Today’s Daily Dose brings you news about Edwards’ recent acquisition; FDA decision date for Insys’ NDA; Madrigal’s NASH trial results; private grant funding for Moleculin’s brain tumor drug candidate and Vistagen’s patent for MDD drug candidate.
At closing of the deal on December 1, 2017, Edwards paid $100 million in cash for Harpoon. In addition, there is the potential for up to $150 million in pre-specified milestone-driven payments over the next 10 years.
Harpoon Medical is developing a minimally-invasive, beating-heart, mitral valve repair device for patients with *mitral regurgitation. (Leakage of blood backward through the mitral valve each time the left ventricle contracts. Source: American Heart Association).
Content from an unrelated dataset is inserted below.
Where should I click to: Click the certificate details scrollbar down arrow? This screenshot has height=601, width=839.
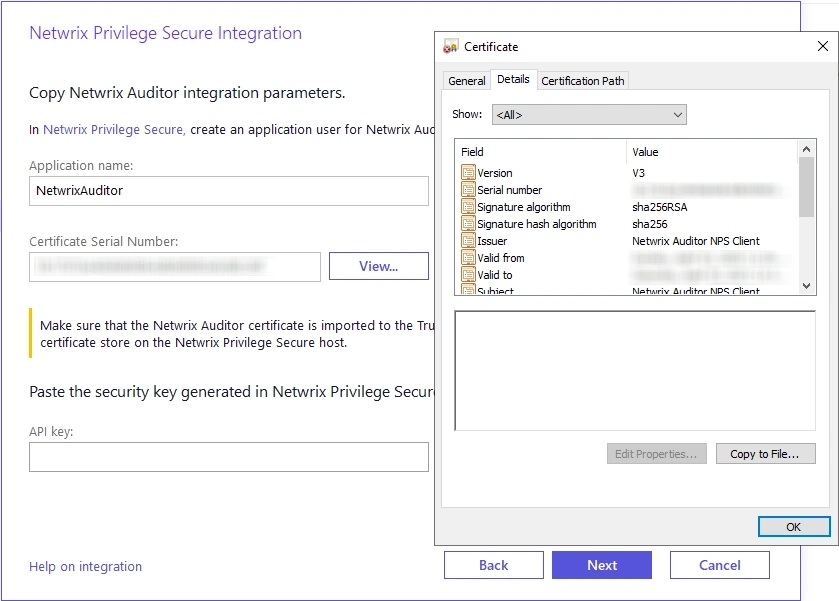coord(805,286)
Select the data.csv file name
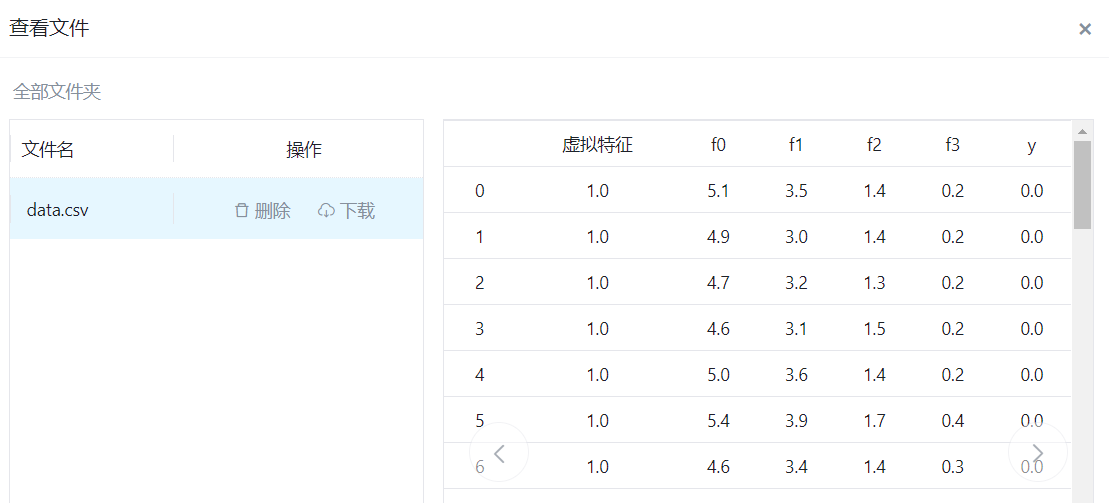The width and height of the screenshot is (1109, 503). click(58, 211)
The HARPOON device is not approved anywhere yet. It is expected to receive CE Mark approval in Europe soon.
EW closed Wednesday’s trading at $113.36, up 0.25%.
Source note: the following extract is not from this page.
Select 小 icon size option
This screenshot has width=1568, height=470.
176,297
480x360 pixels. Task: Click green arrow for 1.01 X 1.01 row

INSYS Therapeutics Inc.’s (INSY) New Drug Application for a novel formulation of buprenorphine as a sublingual spray for the management of moderate-to-severe acute pain has been accepted for filing by the FDA – with a decision date set for July 28, 2018.
Since October, the Company’s share price has lost 47% of its value, and there are reasons to it.
The Company’s founder and majority owner, John N. Kapoor, was arrested in October for allegedly bribing doctors and pharmacists to prescribe “Subsys”, a Fentanyl spray, intended for cancer patients experiencing breakthrough pain. That month, he also stepped down from his seat on the Board of Directors of INSYS. Another director Patrick P. Fourteau also relinquished his post in October.
In the recent third quarter, net revenue was $30.7 million compared to $57.8 million for the third quarter of 2016. The Company blamed the results to a decline in SUBSYS prescription volumes due to ongoing softness in overall demand.
INSY closed Wednesday’s trading at $5.24, down 2.42%. In after-hours, the stock was up 0.16% to $5.25.
Shares of Madrigal Pharmaceuticals Inc. (MDGL) jumped as much as 118% on Wednesday, following positive top-line results from its ongoing phase II clinical trial of MGL-3196 in patients with biopsy-proven non-alcoholic steatohepatitis (NASH).
The trial met the primary end point of statistically significant improvement in the relative decrease in liver fat…